Anyway, based on the list, I'd say less than half of the kids go to public schools -- within that, there were three or four different public schools listed (as far as I know; a couple of them may have been private). What I found most interesting about this list was following the money trail -- it was interesting to see who was forking out how much for their kids' education. I'm being crass, this was probably just a simple ice-breaker for the kids.

Monday, October 03, 2005

Have You Started Yet?

I've been asked this question a lot recently. As is my wont, I have no idea how to answer question. I'm hoping that with experience, I'll work out my insecurities and irritations and be able to give a meaningful and considerate response. Until then, here are some possible replies:

"No, we really don't do anything."
Meaning I don't use any formal curriculum and we don't have a schedule. I wouldn't mind having a loose structure or schedule, but this simply isn't our season for it. I've got a preschooler and a kindergartner. The preschooler is alternatively the sweetest thing in the world or an annoying, whining, negative mess. And its unpredictable. So, thus far, we go with the flow.

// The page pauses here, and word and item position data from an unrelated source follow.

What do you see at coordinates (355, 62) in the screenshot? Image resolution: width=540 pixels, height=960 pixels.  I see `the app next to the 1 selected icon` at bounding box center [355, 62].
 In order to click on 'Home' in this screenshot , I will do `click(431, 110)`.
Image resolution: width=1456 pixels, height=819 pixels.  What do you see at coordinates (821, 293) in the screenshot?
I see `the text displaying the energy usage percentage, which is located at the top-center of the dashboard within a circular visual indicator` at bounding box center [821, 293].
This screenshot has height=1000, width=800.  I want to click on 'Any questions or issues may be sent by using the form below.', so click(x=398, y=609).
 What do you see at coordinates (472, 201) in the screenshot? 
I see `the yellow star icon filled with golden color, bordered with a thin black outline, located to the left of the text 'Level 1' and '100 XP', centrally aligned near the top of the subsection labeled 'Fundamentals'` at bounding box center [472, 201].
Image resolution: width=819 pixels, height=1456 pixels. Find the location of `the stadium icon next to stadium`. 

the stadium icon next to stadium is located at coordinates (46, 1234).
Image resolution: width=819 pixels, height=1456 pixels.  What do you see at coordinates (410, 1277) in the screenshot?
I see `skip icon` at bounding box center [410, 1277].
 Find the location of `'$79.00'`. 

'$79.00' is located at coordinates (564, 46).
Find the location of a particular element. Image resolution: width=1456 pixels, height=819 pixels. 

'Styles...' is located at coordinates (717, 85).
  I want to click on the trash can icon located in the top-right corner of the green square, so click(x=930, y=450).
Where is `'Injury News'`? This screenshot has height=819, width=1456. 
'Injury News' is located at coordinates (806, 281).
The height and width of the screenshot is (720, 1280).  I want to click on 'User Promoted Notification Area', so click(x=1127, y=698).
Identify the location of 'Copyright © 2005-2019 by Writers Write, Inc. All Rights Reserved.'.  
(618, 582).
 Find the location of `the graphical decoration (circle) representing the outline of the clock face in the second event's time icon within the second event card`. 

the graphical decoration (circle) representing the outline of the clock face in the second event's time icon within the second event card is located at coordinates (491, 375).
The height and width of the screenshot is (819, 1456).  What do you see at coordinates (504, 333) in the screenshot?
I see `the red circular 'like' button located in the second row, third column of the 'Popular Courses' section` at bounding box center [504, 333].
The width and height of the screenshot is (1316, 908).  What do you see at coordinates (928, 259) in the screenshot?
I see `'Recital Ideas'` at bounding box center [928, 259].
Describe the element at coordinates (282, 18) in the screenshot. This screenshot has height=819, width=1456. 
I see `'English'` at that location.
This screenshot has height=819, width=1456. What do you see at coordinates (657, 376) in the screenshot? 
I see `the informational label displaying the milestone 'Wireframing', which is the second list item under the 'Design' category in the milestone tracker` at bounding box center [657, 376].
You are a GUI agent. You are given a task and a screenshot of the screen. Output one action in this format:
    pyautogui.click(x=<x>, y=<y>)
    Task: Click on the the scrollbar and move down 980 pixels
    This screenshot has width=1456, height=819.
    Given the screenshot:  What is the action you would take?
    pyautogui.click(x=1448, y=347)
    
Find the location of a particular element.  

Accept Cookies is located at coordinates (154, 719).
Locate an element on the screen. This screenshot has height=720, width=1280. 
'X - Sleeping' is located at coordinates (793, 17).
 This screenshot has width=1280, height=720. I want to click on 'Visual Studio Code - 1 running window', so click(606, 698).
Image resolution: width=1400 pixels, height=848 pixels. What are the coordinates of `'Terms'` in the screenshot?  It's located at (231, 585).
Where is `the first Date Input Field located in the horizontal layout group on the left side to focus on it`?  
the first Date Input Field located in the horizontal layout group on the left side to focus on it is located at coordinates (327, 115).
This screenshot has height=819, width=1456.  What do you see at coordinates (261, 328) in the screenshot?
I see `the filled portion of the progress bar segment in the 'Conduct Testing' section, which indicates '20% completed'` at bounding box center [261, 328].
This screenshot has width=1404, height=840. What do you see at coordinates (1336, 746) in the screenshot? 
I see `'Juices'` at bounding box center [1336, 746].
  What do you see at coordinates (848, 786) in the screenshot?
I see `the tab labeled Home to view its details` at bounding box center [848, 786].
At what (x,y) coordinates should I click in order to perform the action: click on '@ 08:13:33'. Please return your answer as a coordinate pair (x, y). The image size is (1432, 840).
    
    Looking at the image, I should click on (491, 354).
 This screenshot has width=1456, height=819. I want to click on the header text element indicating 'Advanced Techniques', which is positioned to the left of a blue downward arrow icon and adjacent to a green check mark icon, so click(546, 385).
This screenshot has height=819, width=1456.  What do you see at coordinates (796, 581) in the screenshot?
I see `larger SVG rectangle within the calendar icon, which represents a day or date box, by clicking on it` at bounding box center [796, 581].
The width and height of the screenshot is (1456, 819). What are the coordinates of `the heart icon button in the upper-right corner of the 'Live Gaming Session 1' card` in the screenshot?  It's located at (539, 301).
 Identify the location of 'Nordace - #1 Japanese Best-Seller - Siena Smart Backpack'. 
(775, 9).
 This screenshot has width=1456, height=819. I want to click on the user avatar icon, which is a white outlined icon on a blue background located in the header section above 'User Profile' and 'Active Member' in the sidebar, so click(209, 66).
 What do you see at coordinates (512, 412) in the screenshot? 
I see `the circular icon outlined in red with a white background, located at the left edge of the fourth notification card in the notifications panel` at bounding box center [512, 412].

"Yes. Truth is, we never stopped."
Actually, she has been learning continually from birth and there is no way I could stop her even if I tried. Nearly everything the kids do is a learning experience. They learn constantly. I don't teach, I facilitate and stay out of the way. Here, have some fairy dust...lalalalala...

I don't sit them down for lessons and we don't have a class schedule. I suppose we might someday, but we haven't started yet. Right now, we just follow our interests and the learning flows.

"Your question simply demonstrates that you ascribe to a system which deems itself to be an expert and you to be incidental, at best, and a nuisance, at worst."
But thanks for asking. This question highlights the divergence in our thinking. Or in other words, no matter what I say, you'll probably think I'm crazy.

"Kind of."
Look, I know you're really not interested in my diatribes and liberal, feel-good approach to education, but thanks for your interest.

Saturday, October 01, 2005

oh how annoying

I just wrote a post and instead of publishing it, I decided to 'save as draft' before I reviewed it again and then published it. Well, 'save as draft' seemed to work as a delete key. Its gone, its not there. I did a few more tests that I saved as drafts, they are gone too.